Madame la présidente, monsieur le ministre, mes chers collègues, enfin la France est déconfinée ! Les Français revivent et profitent de leur liberté retrouvée. L’économie reprend souffle et la croissance semble au rendez-vous, à un peu plus de 5 %. Réjouissons-nous que le pays se relève d’une période longue et difficile, que nos entreprises se remettent en ordre de bataille et que l’emploi retrouve du dynamisme.
S’il est bon d’être optimiste, il est également de notre responsabilité d’être réalistes. En effet, bien que la croissance semble repartir à la hausse, cette reprise demeure loin de compenser les pertes que l’économie française a subies depuis la fin de 2019. De plus, nous sommes soumis au risque d’une inflation généralisée qui aurait des conséquences pour la Banque centrale européenne (BCE) et entraînerait l’augmentation des taux d’emprunt à plus ou moins long terme.
Nous observons également une dégradation de la dépense publique, domaine dans lequel nous sommes les plus mauvais d’Europe, notamment à cause de la logique du « quoi qu’il en coûte » financée par le recours systématique à la dette. De ce fait, nous risquons de ne pas renouer avec un niveau de déficit public compatible avec le seuil de 3 % avant 2027.

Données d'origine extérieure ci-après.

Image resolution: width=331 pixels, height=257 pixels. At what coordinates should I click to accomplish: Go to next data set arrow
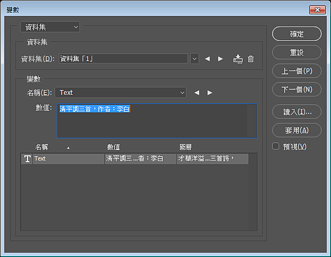[220, 59]
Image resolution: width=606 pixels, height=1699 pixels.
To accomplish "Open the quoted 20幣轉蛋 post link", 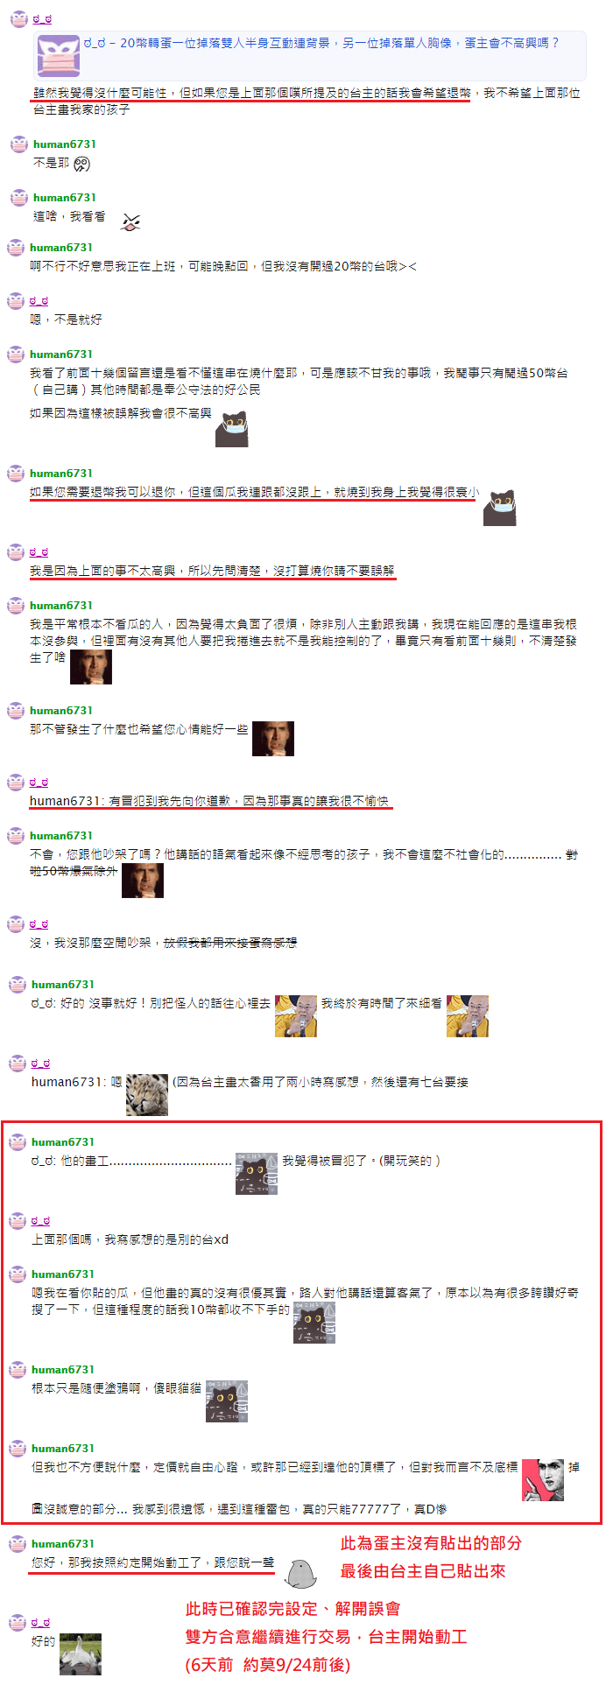I will 321,43.
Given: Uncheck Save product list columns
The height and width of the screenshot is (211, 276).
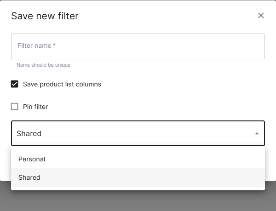Looking at the screenshot, I should pyautogui.click(x=15, y=84).
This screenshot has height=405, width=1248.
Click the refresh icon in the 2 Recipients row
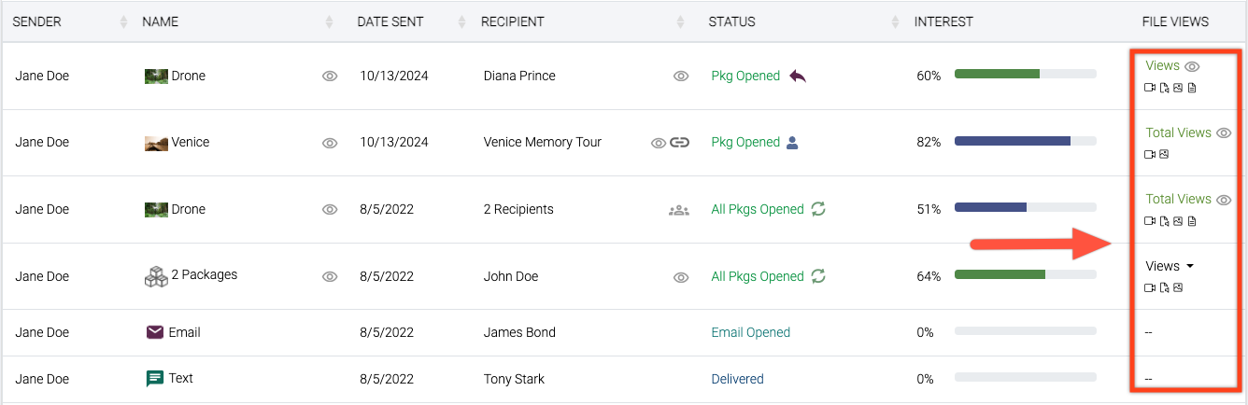point(818,209)
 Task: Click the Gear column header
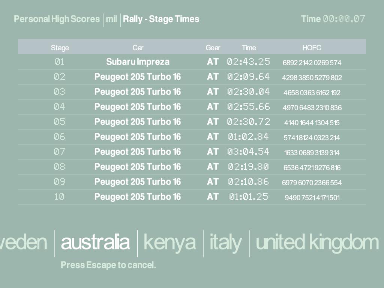pyautogui.click(x=213, y=48)
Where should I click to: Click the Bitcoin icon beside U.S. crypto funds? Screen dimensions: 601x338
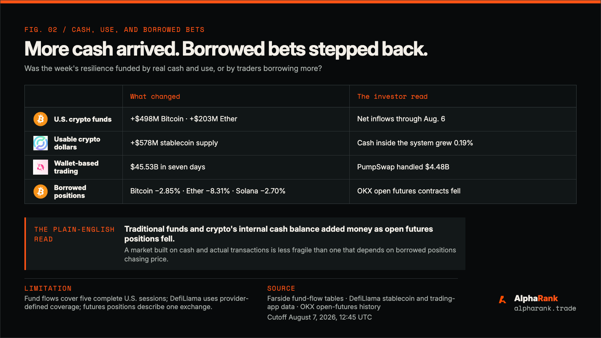pos(41,119)
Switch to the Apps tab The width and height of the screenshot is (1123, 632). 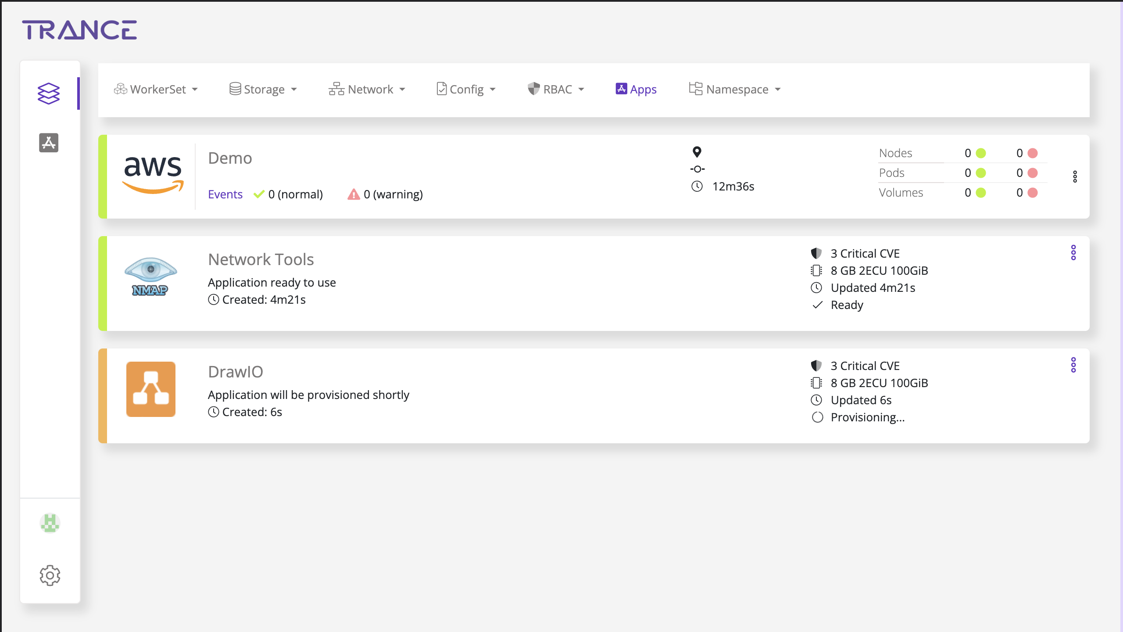coord(636,90)
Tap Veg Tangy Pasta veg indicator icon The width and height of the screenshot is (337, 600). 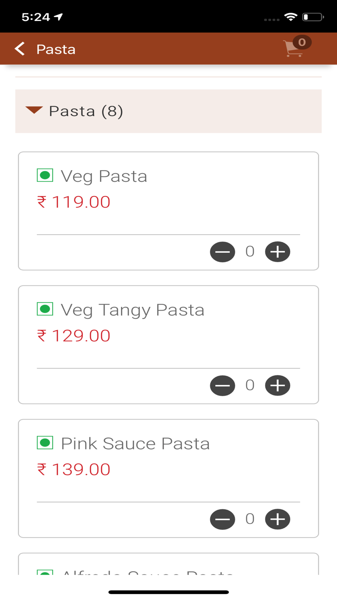45,309
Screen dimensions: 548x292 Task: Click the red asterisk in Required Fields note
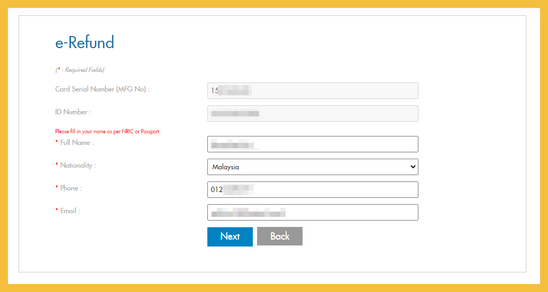tap(59, 70)
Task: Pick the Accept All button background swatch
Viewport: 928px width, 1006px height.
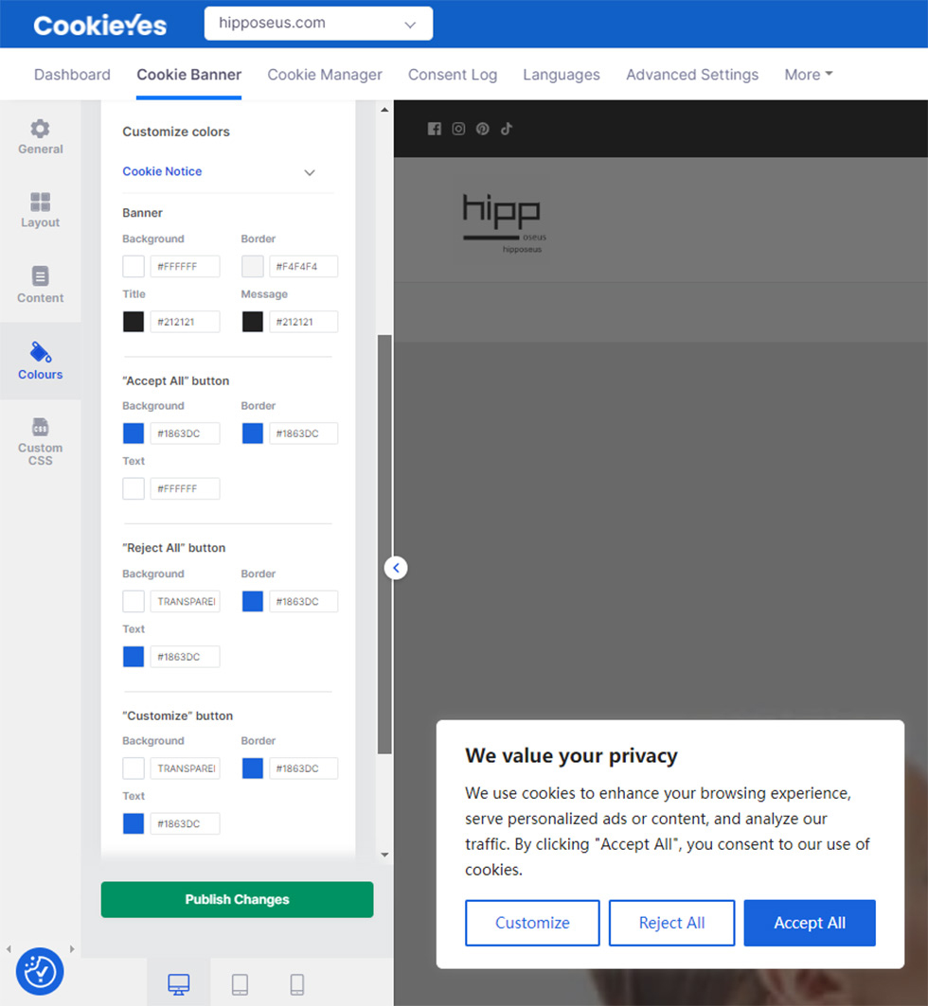Action: click(134, 433)
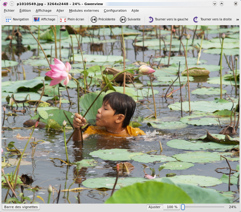241x212 pixels.
Task: Go to previous image with Précédente
Action: (x=103, y=19)
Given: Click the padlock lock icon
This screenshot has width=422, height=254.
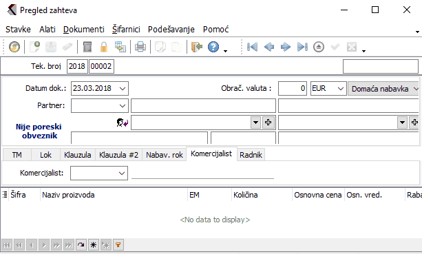Looking at the screenshot, I should [104, 47].
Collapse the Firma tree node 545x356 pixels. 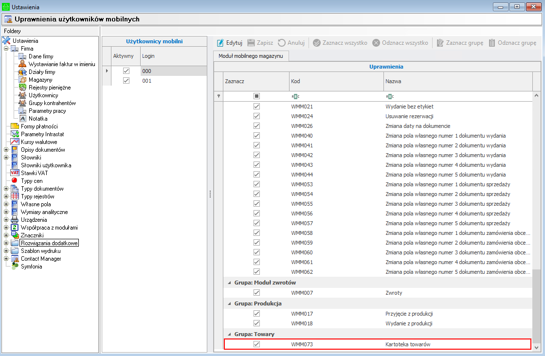(x=6, y=49)
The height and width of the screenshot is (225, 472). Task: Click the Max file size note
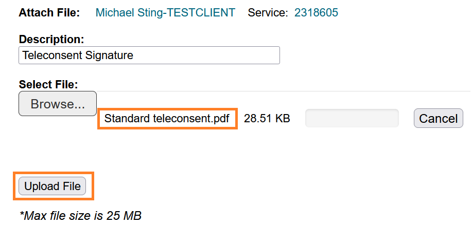click(80, 215)
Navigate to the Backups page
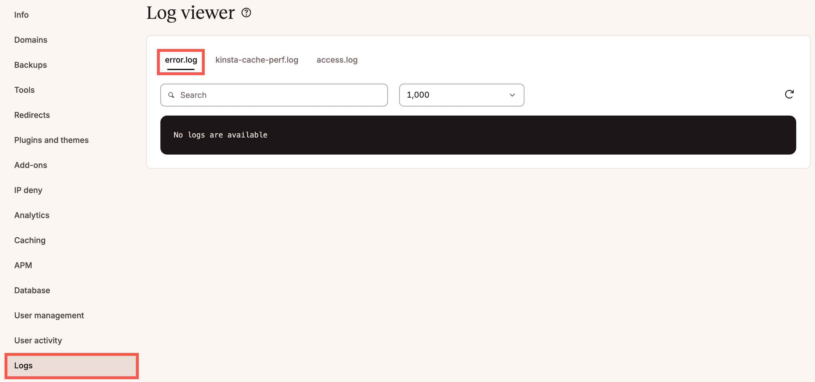 tap(30, 65)
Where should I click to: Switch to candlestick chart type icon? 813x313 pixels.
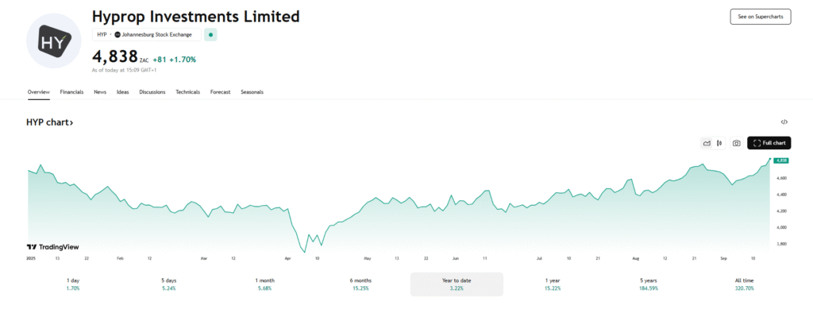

Enfin, rappelons que les quatre projets de loi de finances rectificative pour l’année 2020 ont fait bondir la dette de près de 20 points du PIB, ce qui constituera – je le dis avec certitude – une problématique réelle pour les contribuables, les entreprises et surtout les générations à venir. La charge de la dette est en effet lourde et ne doit pas être prise à la légère. Sa soutenabilité demeure en outre incertaine.
En tant que rapporteur spécial du budget de l’agriculture, je veux plus précisément revenir sur ce volet du projet de loi de finances rectificative, notamment en ce qui concerne les intempéries qui ont frappé notre pays en ce début d’année et qui ont occasionné des pertes considérables pour de nombreuses exploitations agricoles.
Je veux tout d’abord évoquer l’épisode de gel et ses conséquences pour nos agriculteurs, arboriculteurs et viticulteurs. On se souvient que le Premier ministre s’est rendu dans les territoires touchés en promettant aux exploitants une aide de 1 milliard d’euros pour compenser les pertes, sous forme d’aides directes ou d’exonérations de charges.
Ce PLFR aurait dû budgétiser la dépense annoncée. Or tel n’est pas le cas. Seuls 314 milliards d’euros ont été inscrits, dont en réalité 115 milliards sont destinés à l’indemnisation de l’épisode de gel, et 200 milliards sont consacrés aux promesses faites en 2020 concernant la betterave et la grippe aviaire.
Monsieur le ministre, j’imagine que vous allez nous dire que nous devons attendre le bilan final pour indemniser les exploitants. Cependant, je m’étonne que le Premier ministre puisse annoncer des aides aussi élevées sans avoir mesuré les pertes réelles, et que l’État intervienne de nouveau sur des risques assurables, quitte à créer un doute sur la nécessité de s’assurer ou pas, au moment où des discussions s’ouvrent dans ce domaine.
Nous demeurons dans la théorie du « quoi qu’il en coûte », qui repose sur un recours à la dette systématique. C’est un peu trop facile…
En second point, toujours en rapport avec l’agriculture, je veux revenir sur la décision qui a été adoptée dans le projet de loi de finances par votre majorité, concernant la révision du prix du kilowattheure pour les installations photovoltaïques d’une puissance supérieure à 250 kilowatts-crête. Cette partie de mon intervention fait suite à un amendement de mon collègue Laurent Duplomb, malheureusement déclaré irrecevable.
Pour rappel, le prix a été fixé contractuellement pendant vingt ans à 60 centimes, et sur une décision de votre gouvernement dans le dernier projet de loi de finances, il est passé à 2 centimes. Cette baisse conduira de nombreuses exploitations agricoles, qui ont investi dans cette énergie renouvelable, à la faillite. Comment l’État peut-il s’autoriser ainsi à ne pas respecter ses engagements contractuels ?
Décidément, les annonces ne sont pas budgétisées et les contrats ne sont pas honorés ! On ne s’étonnera donc plus du manque de confiance des Français dans la parole des politiques.
Ce projet de loi de finances rectificative soulève donc plusieurs questionnements relatifs à l’agriculture, et nous serions bien évidemment rassurés de vous entendre sur ces deux points, qui apparaissent incontournables dans l’examen de ce texte au Sénat. Nous attendons du Gouvernement une rigueur dans la tenue de ses engagements, et des éclaircissements sur des points qui demeurent incertains.